The molecular & cellular functions and canonical pathways associated with differentially expressed genes identified by SAM test (FDR 5%) and P/A flag filtered were identified thanks to Ingenuity Pathways Analysis (IPA) software (Ingenuity® Systems, www.ingenuity.com). The data set was restricted to mammal species.
Molecules from the data set were associated with the most relevant “molecular & cellular functions” and “canonical pathways” in the Ingenuity Knowledge Base. The significance of the association between the data set and the bio-function or the canonical pathways was measured in 2 ways: 1) a ratio between the number of molecules for a given function or pathway issued from the data set and the total number of molecules for the same function or pathway is displayed. 2) Right-tailed Fisher's exact test was used to calculate a p-value determining the probability that each function or pathway assigned to that data set was due to the chance alone.

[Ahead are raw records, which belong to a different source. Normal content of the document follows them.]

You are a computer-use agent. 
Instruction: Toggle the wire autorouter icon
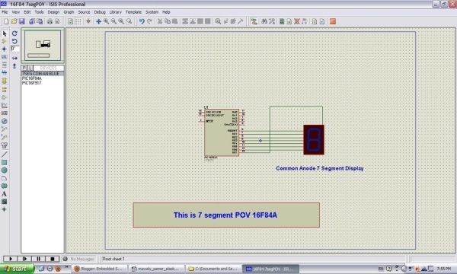tap(254, 21)
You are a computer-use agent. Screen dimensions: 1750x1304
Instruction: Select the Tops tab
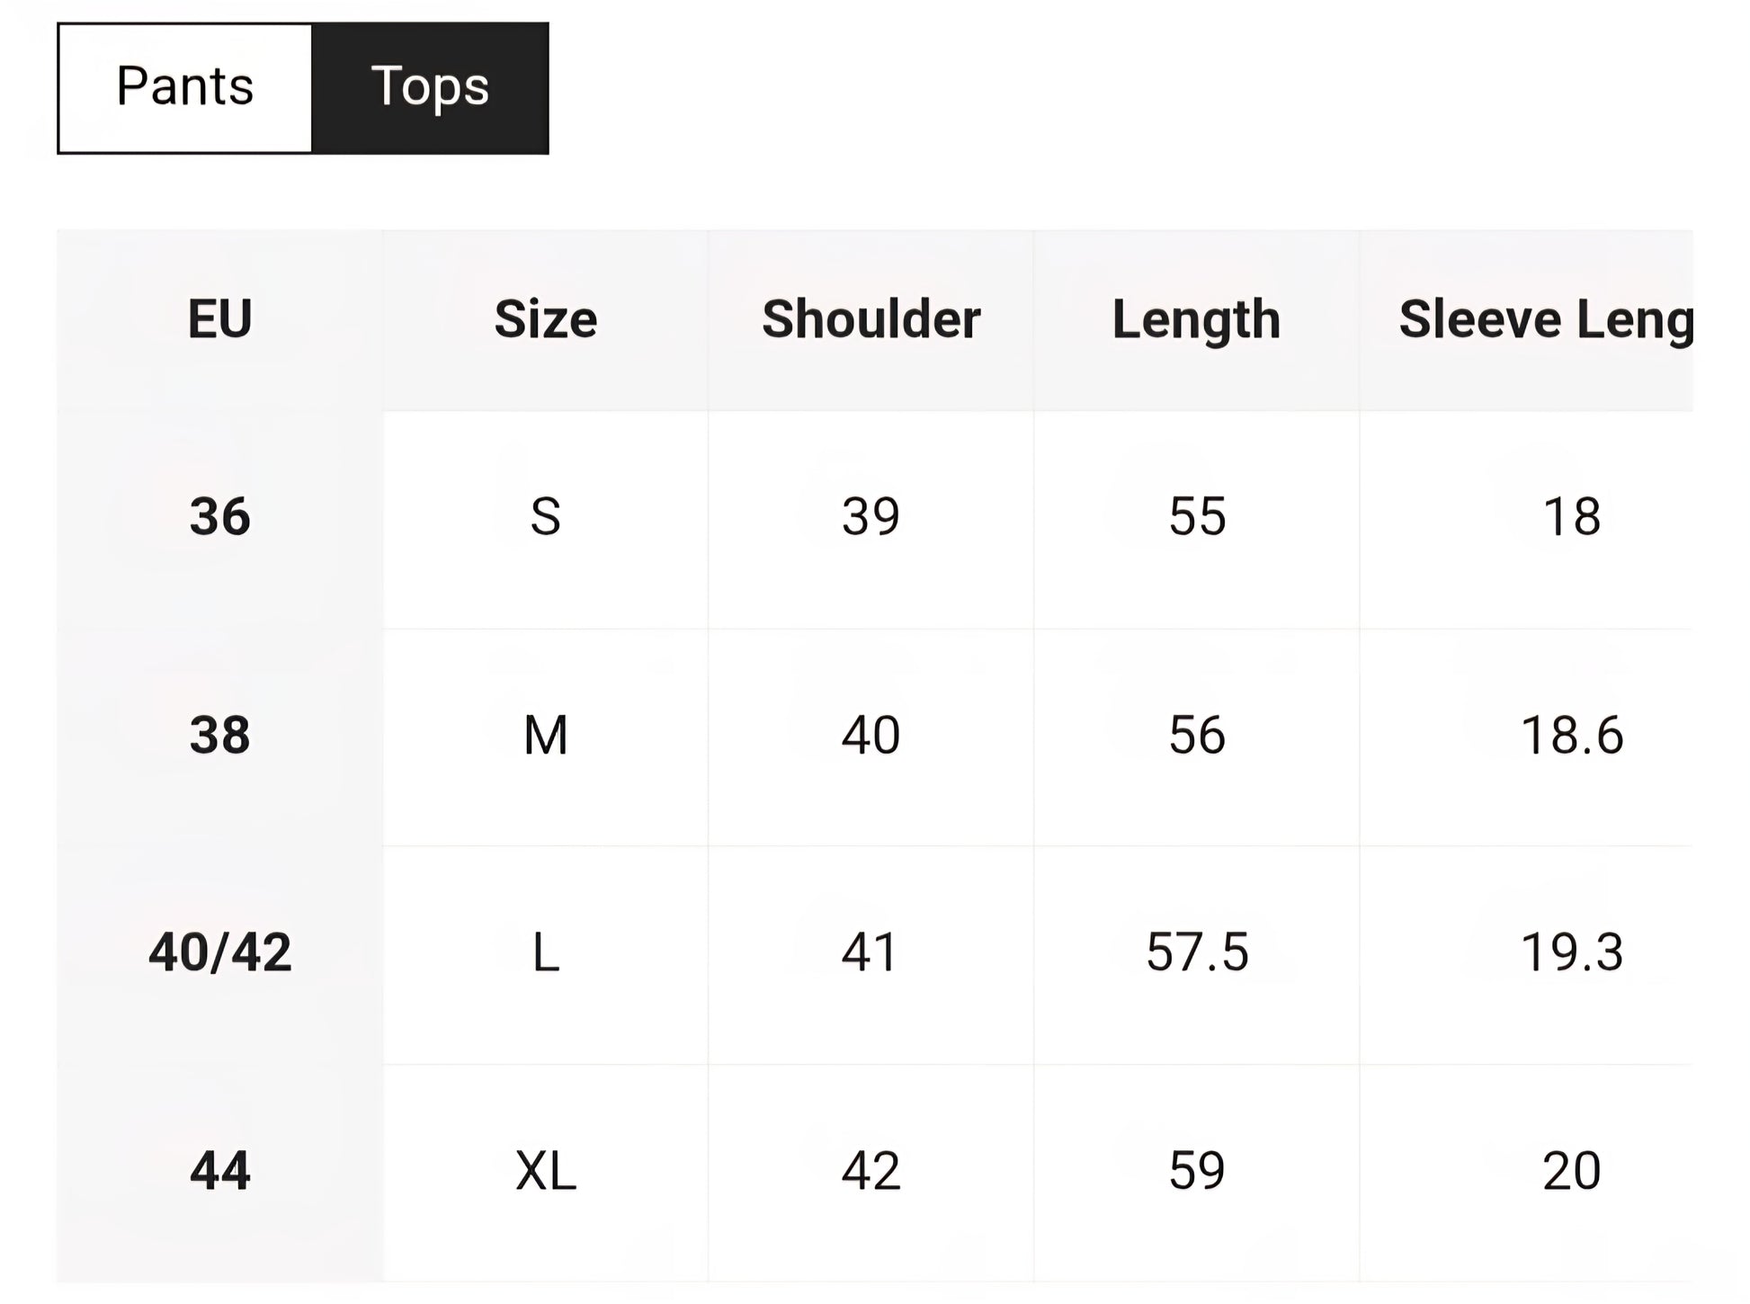tap(430, 87)
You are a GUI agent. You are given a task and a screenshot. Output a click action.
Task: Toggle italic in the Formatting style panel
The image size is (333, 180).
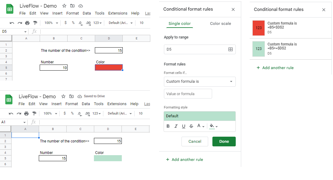pos(176,126)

For canonical pathways, a false discovery rate of 1% was further applied to correct for multiple testing [28], [29].
RT-qPCR transcriptional validation for genes regulated 6 h after MRT
Some selected significantly up- and down-regulated genes were validated using reverse transcription and quantitative polymerase chain reaction (RT-qPCR) on untreated and MRT-treated tumor samples (7<n<10, depending on sample availability).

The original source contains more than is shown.